* BEGIN Listed entries *

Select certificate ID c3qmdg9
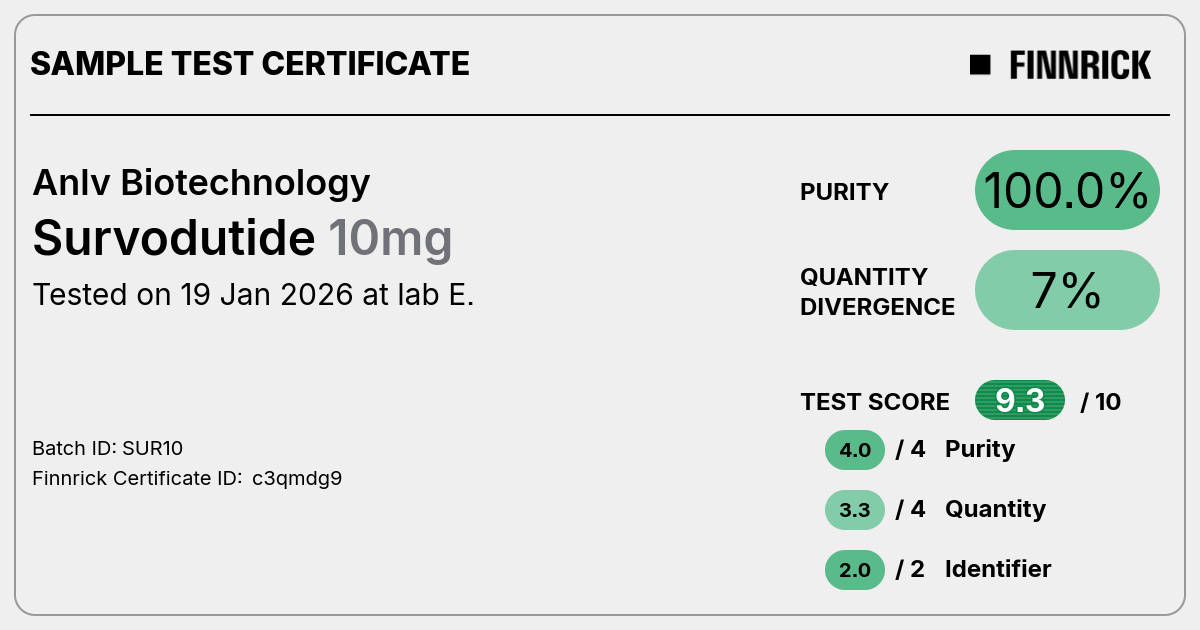 (297, 479)
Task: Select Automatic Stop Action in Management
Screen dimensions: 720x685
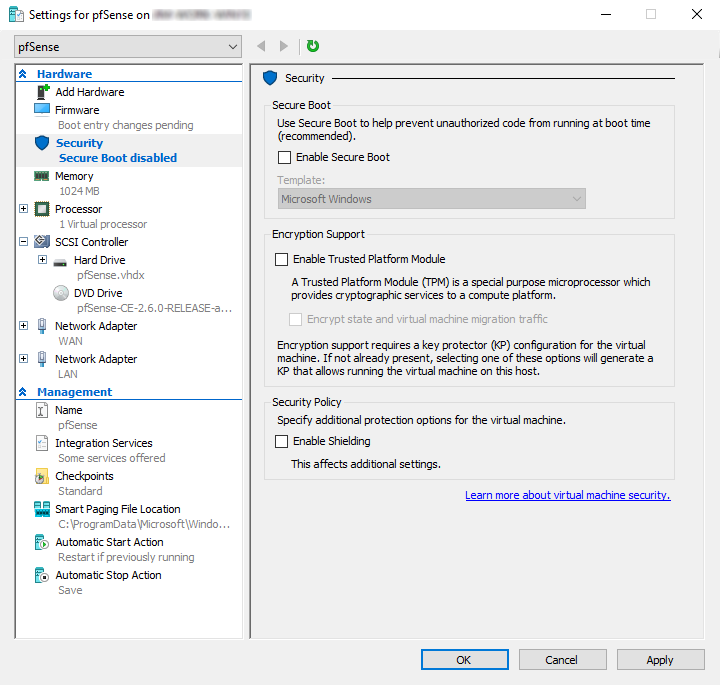Action: pyautogui.click(x=108, y=575)
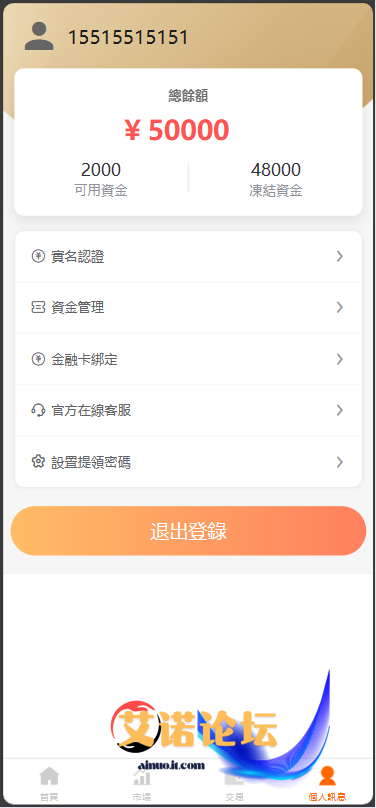Expand the 資金管理 chevron arrow

339,308
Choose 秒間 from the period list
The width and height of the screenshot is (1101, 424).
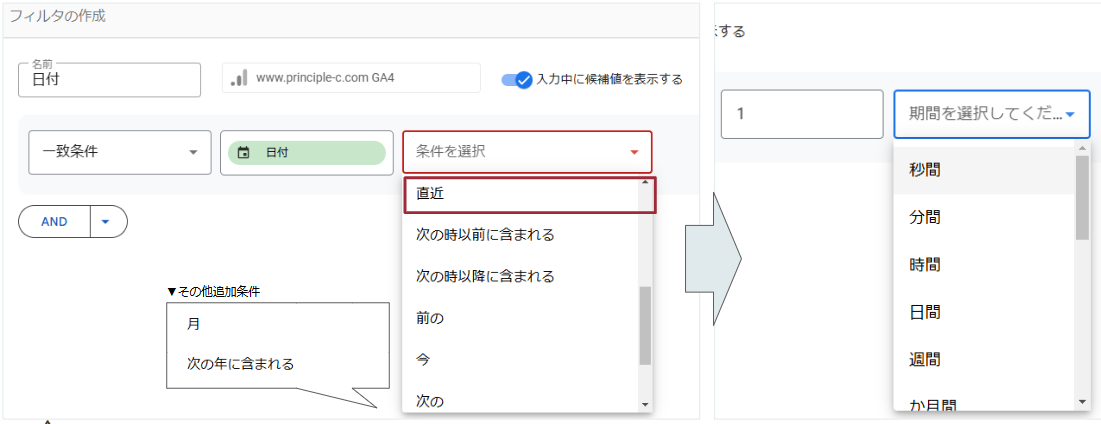click(924, 170)
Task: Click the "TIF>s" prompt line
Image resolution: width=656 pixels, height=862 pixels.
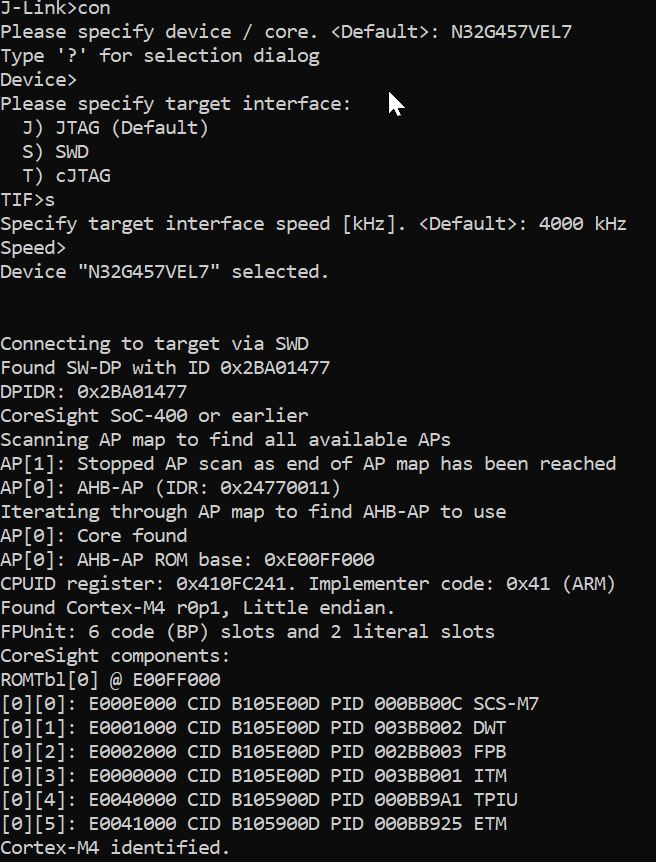Action: coord(28,200)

* END Listed entries *

Your objective: Write out the listing above word for word, with the pictures left out.

Written response:
Select certificate ID c3qmdg9
 (297, 479)
Task: Select Automatic Stop Action in Management
Screen dimensions: 720x685
Action: pyautogui.click(x=108, y=575)
Expand the 資金管理 chevron arrow

339,308
Choose 秒間 from the period list
The width and height of the screenshot is (1101, 424).
click(924, 170)
Task: Click the "TIF>s" prompt line
Image resolution: width=656 pixels, height=862 pixels.
Action: coord(28,200)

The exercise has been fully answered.